Again, this doesn't need to be the case. Service offerings from @Stake, Glasshouse and McData specialize in storage security audits and remediation. Storage security technologies from Decru, Kasten Chase, NeoScale Systems and Vormetric are slowly gaining visibility.
Even with some of these leading-edge technologies available, will anything change? You bet it will. Chief financial officers loathe spending money on insurance such as information security technology, but they hate having their intellectual property lifted a heck of a lot more. Marketing executives feel pretty foolish when national headlines describe how the company's customer database was cracked by some "Star Trek"-loving system administrator.
Finally, let's not forget those government wonks with the ever-growing list of regulations. These aren't isolated issues; they have an impact on companies every day. Something tells me there will be less rhetoric and more vaults, moving forward.

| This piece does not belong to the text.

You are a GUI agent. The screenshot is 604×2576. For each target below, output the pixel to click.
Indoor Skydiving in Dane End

One additional security cliche warns against locking the doors but leaving the windows wide open. Leaving corporate data unprotected is clearly an example of this. Let's face it: There are simply too many risks and vulnerabilities out there to continue this type of irresponsible behavior. Heck, Visa certainly recognizes this and is mandating changes to its constituents. Smart companies will respond quickly to protect themselves and their customers, while fools will wait for further regulations or costly breaches before they learn.
Jon Oltsik is a senior analyst at the Enterprise Strategy Group.